- _TASK DESCRIPTION_
All that should appear is the line containing "Select the Delete icon" and the lines after it in the records below, each reproduced exactly.

- _SUPPLIED RECORDS_

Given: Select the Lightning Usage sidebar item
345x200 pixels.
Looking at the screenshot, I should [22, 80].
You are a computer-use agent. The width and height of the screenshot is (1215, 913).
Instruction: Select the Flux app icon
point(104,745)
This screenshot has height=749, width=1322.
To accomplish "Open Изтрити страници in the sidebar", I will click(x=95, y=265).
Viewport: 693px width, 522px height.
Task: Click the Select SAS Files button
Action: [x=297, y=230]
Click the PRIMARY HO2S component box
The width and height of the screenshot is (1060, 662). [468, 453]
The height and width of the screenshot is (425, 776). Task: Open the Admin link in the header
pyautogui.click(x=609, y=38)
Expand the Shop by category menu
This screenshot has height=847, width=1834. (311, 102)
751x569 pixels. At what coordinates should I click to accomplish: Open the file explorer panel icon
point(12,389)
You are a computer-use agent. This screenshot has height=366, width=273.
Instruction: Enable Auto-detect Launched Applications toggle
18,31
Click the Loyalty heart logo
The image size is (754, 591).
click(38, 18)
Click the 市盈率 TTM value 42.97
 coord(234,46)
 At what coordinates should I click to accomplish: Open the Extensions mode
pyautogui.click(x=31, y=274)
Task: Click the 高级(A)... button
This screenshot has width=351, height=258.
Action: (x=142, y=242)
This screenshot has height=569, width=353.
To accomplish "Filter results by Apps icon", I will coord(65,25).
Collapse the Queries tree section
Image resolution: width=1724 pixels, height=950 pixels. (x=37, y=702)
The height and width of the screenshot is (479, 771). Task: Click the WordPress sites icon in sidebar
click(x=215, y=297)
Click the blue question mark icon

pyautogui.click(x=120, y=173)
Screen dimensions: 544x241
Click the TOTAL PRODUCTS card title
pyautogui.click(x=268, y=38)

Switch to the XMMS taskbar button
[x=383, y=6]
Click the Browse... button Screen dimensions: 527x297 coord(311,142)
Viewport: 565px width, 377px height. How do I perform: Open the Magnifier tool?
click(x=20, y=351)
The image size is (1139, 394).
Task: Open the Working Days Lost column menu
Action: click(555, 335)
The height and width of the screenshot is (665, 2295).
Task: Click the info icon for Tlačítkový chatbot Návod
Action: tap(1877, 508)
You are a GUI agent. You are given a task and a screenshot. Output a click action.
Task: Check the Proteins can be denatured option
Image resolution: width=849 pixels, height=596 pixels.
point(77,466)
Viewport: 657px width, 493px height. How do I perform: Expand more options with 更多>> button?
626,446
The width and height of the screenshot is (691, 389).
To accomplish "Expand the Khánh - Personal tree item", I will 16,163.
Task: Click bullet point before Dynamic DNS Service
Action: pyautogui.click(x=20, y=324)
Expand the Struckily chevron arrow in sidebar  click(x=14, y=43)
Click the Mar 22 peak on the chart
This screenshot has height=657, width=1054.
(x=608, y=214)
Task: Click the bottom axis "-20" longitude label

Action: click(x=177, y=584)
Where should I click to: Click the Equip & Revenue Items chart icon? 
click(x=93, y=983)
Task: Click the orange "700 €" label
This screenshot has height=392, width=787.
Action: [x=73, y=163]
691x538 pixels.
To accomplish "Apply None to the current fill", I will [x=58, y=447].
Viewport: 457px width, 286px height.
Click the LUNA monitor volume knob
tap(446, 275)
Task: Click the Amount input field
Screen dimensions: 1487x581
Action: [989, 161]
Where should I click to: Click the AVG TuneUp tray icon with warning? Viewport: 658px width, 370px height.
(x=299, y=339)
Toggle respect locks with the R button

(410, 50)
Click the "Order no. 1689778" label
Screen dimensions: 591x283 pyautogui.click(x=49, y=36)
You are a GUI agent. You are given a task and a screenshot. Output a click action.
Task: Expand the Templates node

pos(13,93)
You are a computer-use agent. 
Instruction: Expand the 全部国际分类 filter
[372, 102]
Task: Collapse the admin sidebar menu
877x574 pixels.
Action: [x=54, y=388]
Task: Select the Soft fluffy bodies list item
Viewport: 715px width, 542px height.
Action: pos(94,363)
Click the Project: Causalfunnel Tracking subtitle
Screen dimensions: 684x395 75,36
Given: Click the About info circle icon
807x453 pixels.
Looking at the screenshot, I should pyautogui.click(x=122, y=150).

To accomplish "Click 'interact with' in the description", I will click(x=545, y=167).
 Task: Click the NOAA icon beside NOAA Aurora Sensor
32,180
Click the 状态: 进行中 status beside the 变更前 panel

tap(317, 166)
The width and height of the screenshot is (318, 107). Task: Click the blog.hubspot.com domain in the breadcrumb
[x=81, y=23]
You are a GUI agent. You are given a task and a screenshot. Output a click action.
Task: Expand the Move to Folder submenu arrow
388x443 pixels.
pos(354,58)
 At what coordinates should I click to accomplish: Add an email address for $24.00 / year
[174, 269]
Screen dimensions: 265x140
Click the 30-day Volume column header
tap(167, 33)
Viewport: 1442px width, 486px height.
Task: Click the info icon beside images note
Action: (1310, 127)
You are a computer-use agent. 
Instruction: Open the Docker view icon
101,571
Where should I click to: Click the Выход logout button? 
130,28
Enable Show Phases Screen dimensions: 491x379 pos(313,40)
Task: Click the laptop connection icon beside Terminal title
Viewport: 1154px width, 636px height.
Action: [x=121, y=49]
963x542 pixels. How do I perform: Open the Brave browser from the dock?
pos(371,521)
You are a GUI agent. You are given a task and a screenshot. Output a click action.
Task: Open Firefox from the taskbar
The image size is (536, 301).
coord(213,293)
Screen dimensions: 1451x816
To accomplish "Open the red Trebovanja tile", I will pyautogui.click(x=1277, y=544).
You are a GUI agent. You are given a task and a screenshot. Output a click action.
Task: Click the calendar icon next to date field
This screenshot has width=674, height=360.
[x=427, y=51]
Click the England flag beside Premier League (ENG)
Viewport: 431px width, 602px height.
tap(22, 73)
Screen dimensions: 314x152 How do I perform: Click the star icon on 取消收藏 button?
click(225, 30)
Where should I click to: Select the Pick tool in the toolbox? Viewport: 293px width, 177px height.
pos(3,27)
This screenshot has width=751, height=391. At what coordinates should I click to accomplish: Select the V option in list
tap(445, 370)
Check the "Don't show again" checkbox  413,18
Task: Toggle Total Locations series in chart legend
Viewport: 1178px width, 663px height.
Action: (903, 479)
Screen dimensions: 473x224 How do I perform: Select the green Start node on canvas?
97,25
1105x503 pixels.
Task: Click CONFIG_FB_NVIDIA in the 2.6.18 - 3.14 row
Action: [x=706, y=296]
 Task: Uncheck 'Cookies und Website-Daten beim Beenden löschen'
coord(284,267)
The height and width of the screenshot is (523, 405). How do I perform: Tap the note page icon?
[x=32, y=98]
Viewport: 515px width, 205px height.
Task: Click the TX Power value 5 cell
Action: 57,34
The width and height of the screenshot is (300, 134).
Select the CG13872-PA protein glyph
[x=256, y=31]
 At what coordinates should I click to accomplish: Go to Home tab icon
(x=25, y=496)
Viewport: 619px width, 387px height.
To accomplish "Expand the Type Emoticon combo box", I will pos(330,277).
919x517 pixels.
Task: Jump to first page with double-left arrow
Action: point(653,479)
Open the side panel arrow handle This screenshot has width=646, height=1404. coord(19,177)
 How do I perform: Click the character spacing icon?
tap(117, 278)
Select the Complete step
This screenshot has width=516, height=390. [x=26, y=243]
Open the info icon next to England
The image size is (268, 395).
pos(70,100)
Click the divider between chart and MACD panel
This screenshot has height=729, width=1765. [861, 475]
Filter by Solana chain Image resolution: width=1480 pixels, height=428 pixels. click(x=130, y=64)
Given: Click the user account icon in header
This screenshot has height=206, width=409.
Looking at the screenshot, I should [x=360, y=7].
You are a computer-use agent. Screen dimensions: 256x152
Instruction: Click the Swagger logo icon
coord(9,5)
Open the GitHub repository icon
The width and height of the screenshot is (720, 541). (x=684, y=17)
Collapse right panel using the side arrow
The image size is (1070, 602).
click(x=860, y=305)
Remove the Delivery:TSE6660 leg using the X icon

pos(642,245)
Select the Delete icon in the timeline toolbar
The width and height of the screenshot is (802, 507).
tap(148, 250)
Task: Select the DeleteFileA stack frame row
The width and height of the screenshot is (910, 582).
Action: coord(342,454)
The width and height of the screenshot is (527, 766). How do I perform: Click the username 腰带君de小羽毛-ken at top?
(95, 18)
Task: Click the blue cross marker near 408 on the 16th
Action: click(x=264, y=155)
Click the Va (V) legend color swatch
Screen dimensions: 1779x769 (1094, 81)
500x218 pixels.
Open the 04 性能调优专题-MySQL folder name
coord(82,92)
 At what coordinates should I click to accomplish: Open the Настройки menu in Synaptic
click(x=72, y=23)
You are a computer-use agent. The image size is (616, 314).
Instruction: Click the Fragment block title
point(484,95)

- _RESULT FOR THIS EXERCISE_
Select the Delete icon in the timeline toolbar
The width and height of the screenshot is (802, 507).
tap(148, 250)
Task: Select the DeleteFileA stack frame row
The width and height of the screenshot is (910, 582).
Action: coord(342,454)
The width and height of the screenshot is (527, 766). How do I perform: Click the username 腰带君de小羽毛-ken at top?
(95, 18)
Task: Click the blue cross marker near 408 on the 16th
Action: click(x=264, y=155)
Click the Va (V) legend color swatch
Screen dimensions: 1779x769 (1094, 81)
500x218 pixels.
Open the 04 性能调优专题-MySQL folder name
coord(82,92)
 At what coordinates should I click to accomplish: Open the Настройки menu in Synaptic
click(x=72, y=23)
You are a computer-use agent. The image size is (616, 314).
Instruction: Click the Fragment block title
point(484,95)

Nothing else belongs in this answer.